___ TEXT PROVIDED
In her 1997 book Global Spin, Sharon Beder documented
at great length the operations of corporations and
their hired PR firms in establishing grassroots 'front
movements' to counter the gains made by
environmentalists. One such coalition, the Foundation
for Clean Air Progress, is 'in reality a front for
transportation, energy, manufacturing and agricultural
groups'. The Foundation was established to challenge
the US Clean Air Act by 'educating' the public about
the progress made in air quality over the previous
twenty-five years. As Beder notes, the Foundation's
'focus is on individual responsibility for pollution,
as opposed to the regulation of industry to achieve
further improvements.' The threat - real or imagined -
of law-suits can be a powerful deterrent to media
investigation. In the UK, environmental journalist
Andrew Rowell notes that, 'Britain's archaic libel
laws prevent much of the real truth about the
destructive nature of many of [the] UK's leading
companies from ever being published or broadcast. Very
few people within the media will take on the likes of
Shell, BP or [mining company] RTZ'.

The fifth and final news filter that Herman and
Chomsky identified was 'anti-communism'. Manufacturing
Consent was written during the Cold War. A more apt
version of this filter is the customary western
identification of 'the enemy' or an 'evil dictator' -
Colonel Gaddafi, Saddam Hussein, or Slobodan Milosevic
(recall the British tabloid headlines of 'Smash
Saddam!' and 'Clobba Slobba!'). The same extends to
mainstream reporting of environmentalists as
'eco-terrorists'. The Sunday Times ran a particularly
nasty series of articles in 1999 accusing activists
from the non-violent direct action group Reclaim The
Streets of stocking up on CS gas and stun guns.
______
___ DATA BLOCK
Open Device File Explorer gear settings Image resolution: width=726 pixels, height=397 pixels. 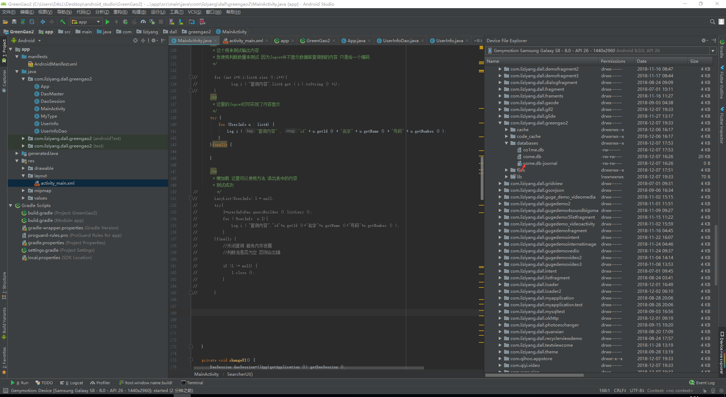704,41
______
EXERCISES TO COMPLETE ->
(a) Using the passage about media and PR, say whether each statement agrees with it. Answer yes or no for each and quote the words that decide it. (i) Global Spin came out in 1997. (ii) The Foundation for Clean Air Progress focuses on regulating industry. (iii) Manufacturing Consent was written after the Cold War.
(b) List every person named in the passage about media and PR.
Use only the passage about media and PR to do what follows.

RESULTS IN ORDER ->
(a)
(i) Yes: "In her 1997 book Global Spin"
(ii) No: "focus is on individual responsibility for pollution, as opposed to the regulation of industry to achieve further improvements."
(iii) No: "Manufacturing Consent was written during the Cold War."

(b) Sharon Beder, Andrew Rowell, Herman, Chomsky, Colonel Gaddafi, Saddam Hussein, Slobodan Milosevic